═══ Text section ═══

A 41-year-old man accused of “terrorizing downtown” after he allegedly attacked three women, killing one, over the course of nine days this month was held without bail Saturday.
Tony Robinson is facing a first-degree murder charge in the fatal stabbing of a Maryland graduate student in the Loop last weekend, as well as armed robbery and aggravated battery charges in connection to two other downtown attacks.
“This defendant has, for lack of a better term, [been] terrorizing downtown in regards to the crimes he’s now facing charges,” Assistant State’s Attorney James Murphy said during a bond hearing.
Judge Charles Beach later agreed that Robinson had been terrorizing the downtown area, saying, “I don’t think that’s an unfair statement in any way, shape or form.”
“These types of attacks and the randomness and violence cause a fear… The randomness of this is hard to explain and it’s hard to adapt to, and frankly, it is an act of terrorism on the community when it happens in this fashion,” Beach said.

═══

[Set of tasks]
• a. In the news report, what charge does Tony Robinson face in the fatal stabbing in the Loop?
• b. Copy out the part of the news report starting with "Tony Robinson is" and going on through "other downtown attacks.".
The listing after this news report is separate material.

═══ Source material ═══

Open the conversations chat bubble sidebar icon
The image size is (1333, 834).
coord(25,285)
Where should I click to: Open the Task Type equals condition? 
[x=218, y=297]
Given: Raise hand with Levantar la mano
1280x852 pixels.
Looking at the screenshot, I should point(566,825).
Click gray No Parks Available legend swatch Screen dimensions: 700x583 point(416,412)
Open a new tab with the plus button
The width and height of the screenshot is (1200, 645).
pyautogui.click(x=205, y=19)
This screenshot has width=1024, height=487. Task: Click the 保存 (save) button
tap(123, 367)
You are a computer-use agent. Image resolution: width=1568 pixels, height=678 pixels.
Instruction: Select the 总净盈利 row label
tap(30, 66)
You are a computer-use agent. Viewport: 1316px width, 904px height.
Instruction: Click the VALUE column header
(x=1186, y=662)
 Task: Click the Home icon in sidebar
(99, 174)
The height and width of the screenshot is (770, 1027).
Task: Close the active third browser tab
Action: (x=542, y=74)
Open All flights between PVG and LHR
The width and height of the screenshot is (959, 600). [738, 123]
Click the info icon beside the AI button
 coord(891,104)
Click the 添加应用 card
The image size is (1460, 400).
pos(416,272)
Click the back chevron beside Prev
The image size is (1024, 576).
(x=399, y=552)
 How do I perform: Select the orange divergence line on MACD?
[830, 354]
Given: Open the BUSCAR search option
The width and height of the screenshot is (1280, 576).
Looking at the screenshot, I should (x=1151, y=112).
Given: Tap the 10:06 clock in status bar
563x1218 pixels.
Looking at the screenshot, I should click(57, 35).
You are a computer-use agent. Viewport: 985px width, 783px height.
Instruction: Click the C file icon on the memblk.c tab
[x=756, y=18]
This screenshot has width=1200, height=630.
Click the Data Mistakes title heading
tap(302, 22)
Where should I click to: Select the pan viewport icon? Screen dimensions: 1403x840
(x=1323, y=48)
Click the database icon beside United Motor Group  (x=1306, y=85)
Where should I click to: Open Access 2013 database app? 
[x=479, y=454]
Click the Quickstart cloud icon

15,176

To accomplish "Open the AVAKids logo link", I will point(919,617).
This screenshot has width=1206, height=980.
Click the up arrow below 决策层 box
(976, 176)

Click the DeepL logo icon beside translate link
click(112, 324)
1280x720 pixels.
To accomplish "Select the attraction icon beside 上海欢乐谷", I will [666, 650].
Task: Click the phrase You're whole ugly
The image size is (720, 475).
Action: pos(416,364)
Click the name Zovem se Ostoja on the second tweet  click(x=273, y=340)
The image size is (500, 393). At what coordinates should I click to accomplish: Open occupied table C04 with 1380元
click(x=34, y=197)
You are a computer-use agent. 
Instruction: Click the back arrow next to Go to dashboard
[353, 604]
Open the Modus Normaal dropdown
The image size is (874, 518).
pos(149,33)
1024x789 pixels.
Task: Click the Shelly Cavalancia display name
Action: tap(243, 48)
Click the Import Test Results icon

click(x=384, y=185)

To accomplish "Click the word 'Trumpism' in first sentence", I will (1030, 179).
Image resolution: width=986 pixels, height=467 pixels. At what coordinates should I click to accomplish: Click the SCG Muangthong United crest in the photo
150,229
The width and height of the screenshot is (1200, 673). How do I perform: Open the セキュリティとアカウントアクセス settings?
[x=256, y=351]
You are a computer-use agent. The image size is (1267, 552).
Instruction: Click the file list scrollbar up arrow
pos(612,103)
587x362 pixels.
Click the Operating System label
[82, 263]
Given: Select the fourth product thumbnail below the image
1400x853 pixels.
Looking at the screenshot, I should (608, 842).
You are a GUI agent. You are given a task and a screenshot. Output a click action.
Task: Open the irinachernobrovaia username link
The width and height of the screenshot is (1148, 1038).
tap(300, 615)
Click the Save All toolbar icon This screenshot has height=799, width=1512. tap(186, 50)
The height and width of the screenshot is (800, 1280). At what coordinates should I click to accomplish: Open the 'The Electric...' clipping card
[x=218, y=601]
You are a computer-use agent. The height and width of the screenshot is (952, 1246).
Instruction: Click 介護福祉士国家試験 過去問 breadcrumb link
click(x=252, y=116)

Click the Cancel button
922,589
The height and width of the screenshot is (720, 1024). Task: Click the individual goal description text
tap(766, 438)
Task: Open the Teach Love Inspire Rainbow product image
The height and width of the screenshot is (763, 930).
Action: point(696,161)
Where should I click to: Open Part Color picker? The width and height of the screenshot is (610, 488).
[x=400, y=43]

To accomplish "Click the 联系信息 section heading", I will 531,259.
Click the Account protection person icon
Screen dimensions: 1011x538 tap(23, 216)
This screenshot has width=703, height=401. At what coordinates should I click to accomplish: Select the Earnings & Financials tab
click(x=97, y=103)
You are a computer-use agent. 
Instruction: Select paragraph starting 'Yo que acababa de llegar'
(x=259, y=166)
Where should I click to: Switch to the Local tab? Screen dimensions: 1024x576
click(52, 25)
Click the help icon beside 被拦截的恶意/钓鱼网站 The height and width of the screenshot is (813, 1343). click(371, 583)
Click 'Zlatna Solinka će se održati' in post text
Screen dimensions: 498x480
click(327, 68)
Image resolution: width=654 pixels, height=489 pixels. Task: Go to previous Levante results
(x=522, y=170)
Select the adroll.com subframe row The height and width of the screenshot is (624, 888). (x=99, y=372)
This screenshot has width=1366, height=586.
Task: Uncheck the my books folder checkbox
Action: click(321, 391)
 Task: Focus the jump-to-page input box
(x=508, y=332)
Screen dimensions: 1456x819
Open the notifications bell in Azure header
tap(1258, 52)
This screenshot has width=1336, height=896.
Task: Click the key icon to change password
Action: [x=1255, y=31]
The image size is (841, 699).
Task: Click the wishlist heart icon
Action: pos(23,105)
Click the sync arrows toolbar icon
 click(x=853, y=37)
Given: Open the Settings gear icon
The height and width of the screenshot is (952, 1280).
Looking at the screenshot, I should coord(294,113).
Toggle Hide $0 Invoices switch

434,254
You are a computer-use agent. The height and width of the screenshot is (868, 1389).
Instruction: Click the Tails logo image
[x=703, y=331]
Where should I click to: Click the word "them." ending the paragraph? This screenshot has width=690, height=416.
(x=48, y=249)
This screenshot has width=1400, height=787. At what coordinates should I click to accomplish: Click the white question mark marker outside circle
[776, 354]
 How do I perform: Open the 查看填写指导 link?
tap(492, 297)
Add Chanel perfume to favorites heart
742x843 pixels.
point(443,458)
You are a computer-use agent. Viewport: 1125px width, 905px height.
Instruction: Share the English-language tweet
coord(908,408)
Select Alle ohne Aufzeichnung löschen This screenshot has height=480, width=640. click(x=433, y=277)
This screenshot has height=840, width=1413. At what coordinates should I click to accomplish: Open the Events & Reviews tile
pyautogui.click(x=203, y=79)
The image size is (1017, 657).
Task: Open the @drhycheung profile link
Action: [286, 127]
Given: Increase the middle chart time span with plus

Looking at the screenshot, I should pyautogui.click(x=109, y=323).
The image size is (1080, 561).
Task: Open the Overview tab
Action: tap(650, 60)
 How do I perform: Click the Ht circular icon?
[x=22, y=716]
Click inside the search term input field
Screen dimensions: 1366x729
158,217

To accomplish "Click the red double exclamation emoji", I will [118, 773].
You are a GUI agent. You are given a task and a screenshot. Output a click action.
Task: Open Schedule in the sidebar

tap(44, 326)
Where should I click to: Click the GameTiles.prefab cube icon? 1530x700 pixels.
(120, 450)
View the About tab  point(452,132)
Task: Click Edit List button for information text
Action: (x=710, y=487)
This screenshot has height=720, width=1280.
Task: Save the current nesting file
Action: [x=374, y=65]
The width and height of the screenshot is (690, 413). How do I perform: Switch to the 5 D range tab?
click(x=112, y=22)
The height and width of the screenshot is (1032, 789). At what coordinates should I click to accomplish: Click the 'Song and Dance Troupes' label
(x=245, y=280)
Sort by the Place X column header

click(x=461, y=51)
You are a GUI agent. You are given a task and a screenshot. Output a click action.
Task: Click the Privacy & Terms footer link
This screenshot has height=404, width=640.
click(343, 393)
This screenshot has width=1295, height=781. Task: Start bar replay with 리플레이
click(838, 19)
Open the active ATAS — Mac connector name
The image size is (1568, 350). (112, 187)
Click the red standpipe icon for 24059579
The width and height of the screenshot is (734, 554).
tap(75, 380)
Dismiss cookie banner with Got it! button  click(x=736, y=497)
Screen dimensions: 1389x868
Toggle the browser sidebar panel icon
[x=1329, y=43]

═══

[Answers per task]
• a. A first-degree murder charge.

• b.
Tony Robinson is facing a first-degree murder charge in the fatal stabbing of a Maryland graduate student in the Loop last weekend, as well as armed robbery and aggravated battery charges in connection to two other downtown attacks.